Absence of systemic oxidative stress and increased CSF prostaglandin F_2α in progressive MS

OBJECTIVE: We aimed to investigate the role of oxidative stress in the progression of multiple sclerosis (MS). METHODS: We determined by liquid chromatography-tandem mass spectrometry nonenzymatic (F₂-isoprostanes) and enzymatic oxidation products of arachidonic acid (prostaglandin F_2α [PGF_2α]) in plasma and CSF of 45 controls (other neurologic disease [OND] with no signs of inflammation) and 62 patients with MS. Oxidation products were correlated with disease severity and validated biomarkers of inflammation (chemokine ligand 13; matrix metalloproteinase-9; osteopontin) and axonal damage (neurofilament light protein). RESULTS: Compared with OND controls, plasma concentrations of F₂-isoprostanes and PGF_2α were significantly lower in patients with progressive disease, and decreased with increasing disability score (Expanded Disability Status Scale). In contrast, CSF concentrations of PGF_2α, but not F₂-isoprostanes, were significantly higher in patients with progressive disease than OND controls (p < 0.01). The content of PGF_2α in CSF increased with disease severity (p = 0.044) and patient age (p = 0.022), although this increase could not be explained by age.

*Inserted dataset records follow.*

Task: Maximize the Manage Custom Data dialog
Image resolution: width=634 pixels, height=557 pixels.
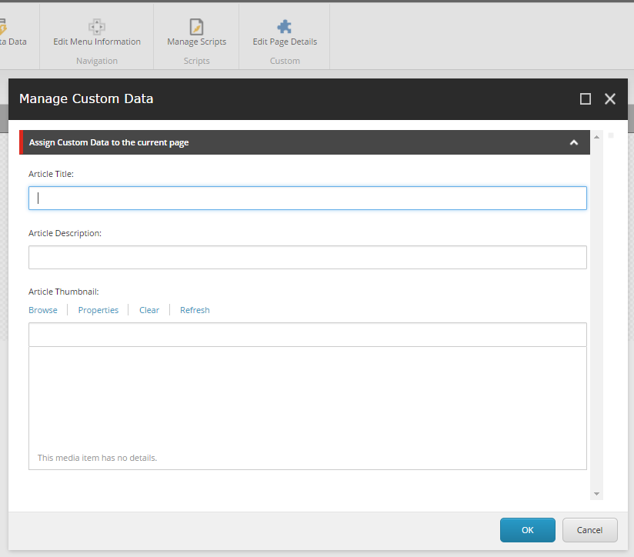Action: tap(586, 98)
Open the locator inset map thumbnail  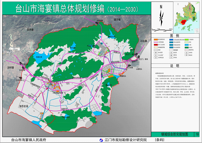click(186, 18)
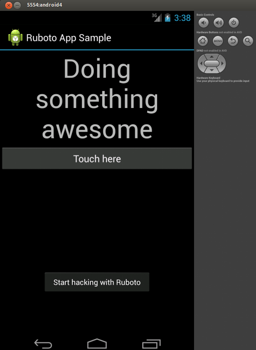Tap Start hacking with Ruboto button

coord(97,282)
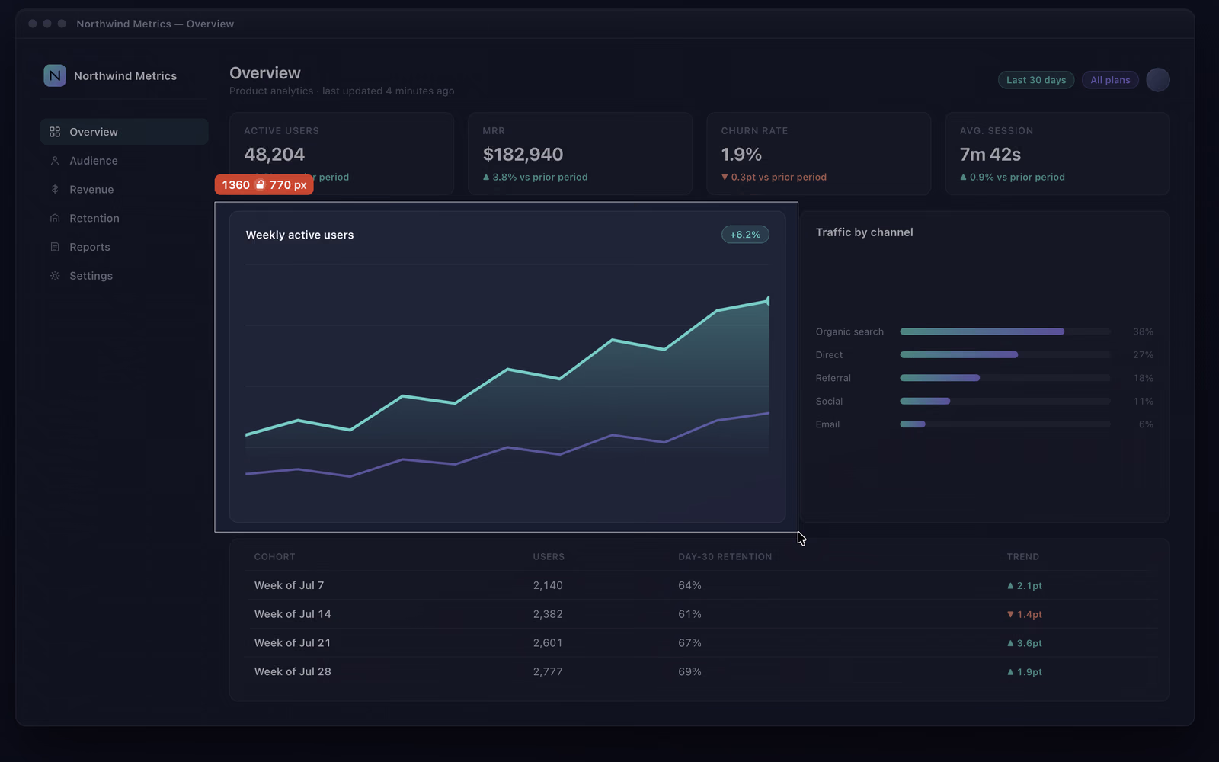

CSF PGF_2α decreased with natalizumab and methylprednisolone treatment and was unaffected by the use of nonsteroidal anti-inflammatory drug in secondary progressive MS. CSF PGF_2α did not associate with validated CSF markers of inflammation and axonal damage that themselves did not associate with the Expanded Disability Status Scale. CONCLUSIONS: Our data suggest that MS progression is associated with low systemic oxidative activity. This may contribute to immune dysregulation with CNS inflammation accompanied by increased local cyclooxygenase-dependent lipid oxidation.